Yankees fall to 3rd, Red Sox XTC Boston stays hot with 6-4 victory

September 17, 1993|By Jim Henneman | Jim Henneman,Staff Writer

NEW YORK -- On their next to last off day of the season, the Orioles got a bonus. They moved into second place when their most recent tormenters, the Boston Red Sox, beat the New York Yankees, 6-4, here last night.

Fresh from a two-of-three series win against the Orioles in Boston, the Red Sox overcame a few odds of probability to drop the Yankees three games behind the division-leading Toronto Blue Jays. The loss also left New York (81-67) percentage points behind the Orioles (80-66).

For most of the night the Yankee Stadium security force got more of a workout than the home-team hitters. Left-hander Frank Viola breezed through the necessary five innings to earn the win before leaving because of tightness in his elbow. Viola (11-8), who has endured a late-season tired arm, allowed only two hits before being forced to depart.

It wasn't until he left that the game became the major attraction. The Yankees came within a couple of feet of tying the game in the eighth after victimizing the Red Sox bullpen for three runs.

Mike Stanley, who is tied for the major-league lead with three bases-loaded home runs, came that close to a fourth. But his drive to right field was caught by Rob Deer, who knocked open an outfield gate in the process of making the catch.

Greg Harris, who stopped the Orioles in both of Boston's wins earlier in the week, eventually restored order. The right-handed curveball expert notched his eighth save, and third in the past four days.

The long eighth inning was further dramatized by a heated outburst that resulted in the ejection of Paul O'Neill. The Yankees right fielder vehemently objected to a called strike by umpire John Hirschbeck on a 1-and-1 pitch from Harris and was thrown out of the game.

After a helmet-throwing exhibition by O'Neill, pinch hitter Matt Nokes singled to drive in the Yankees' fourth run. But Harris got Mike Gallego to hit into a force play to end the inning.

Then, in the ninth inning, Harris ended the excruciating game (3 hours, 54 minutes) by striking out Stanley with the bases loaded to seal the decision.

While the Yankees were mesmerized by Viola, the Red Sox were hardly intimidated by Scott Kamieniecki's unbeaten record at home. The Yankees right-hander was raked for 11 hits and five runs before being removed from the game with two outs in the fifth inning.

During the early innings, those of the 38,704 ticket holders on hand (there were thousands of no-shows) got most of their entertainment from the considerable number of disruptive spectators. The raging question was whether the fights down the third-base line would outnumber those on the first-base side (they did by an unofficial 4-3 count).

Before the first round, er, inning, the setting appeared to be perfect for the Yankees to put the memory of a near-disastrous 3-6 road trip behind them. Their 46-26 home record was the best in the American League (the Orioles are 45-26), and Kamieniecki was 8-0 on his home turf.

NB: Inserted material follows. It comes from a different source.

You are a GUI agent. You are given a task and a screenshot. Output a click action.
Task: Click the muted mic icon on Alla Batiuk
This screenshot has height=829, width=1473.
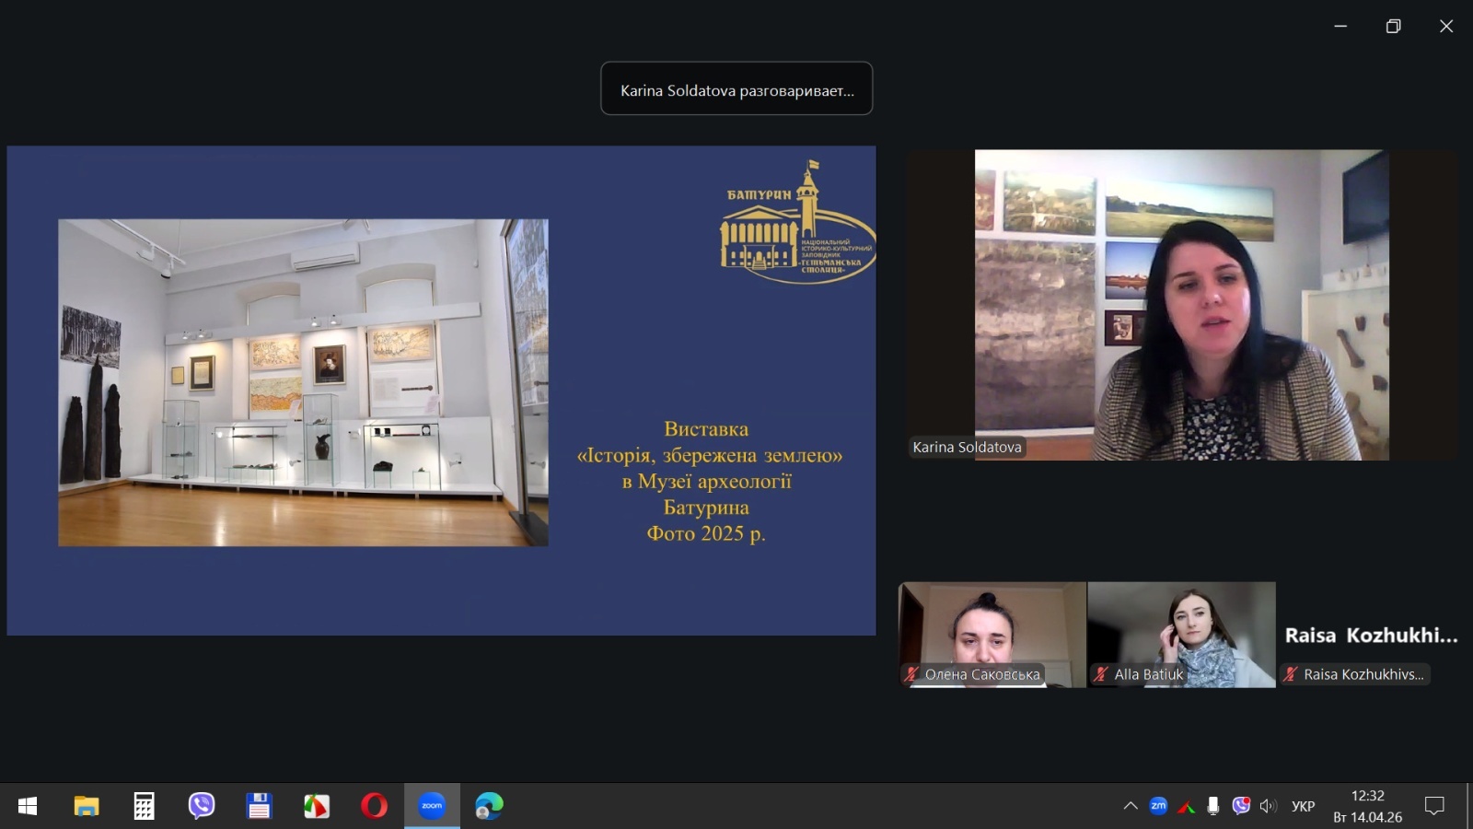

In addition, Viola was up against yet another staggering statistic. The Yankees have been vulnerable against left-handed starters on the road (10-17), but were 20-6 against those types at home, including a 9-7 win over Viola June 15.

But if there is such a thing as a law of averages in baseball, it surfaced during the early innings. Kamieniecki struggled with his control from the outset, constantly falling behind in the count.

The Red Sox took full advantage of the situation, putting together four hits for three runs in the first inning.

An inning later, Kamieniecki was on the ropes again, giving up two walks and another single by Mike Greenwell. A wild pitch allowed one run to score, but Naehring fouled out and Deer struck out with runners on second and third.

Double plays removed Kamieniecki from more difficulty in the third, when the Red Sox loaded the bases, and in the fourth,

when they had runners on first and second.

But in the fifth inning, the parade of runners caught up with him.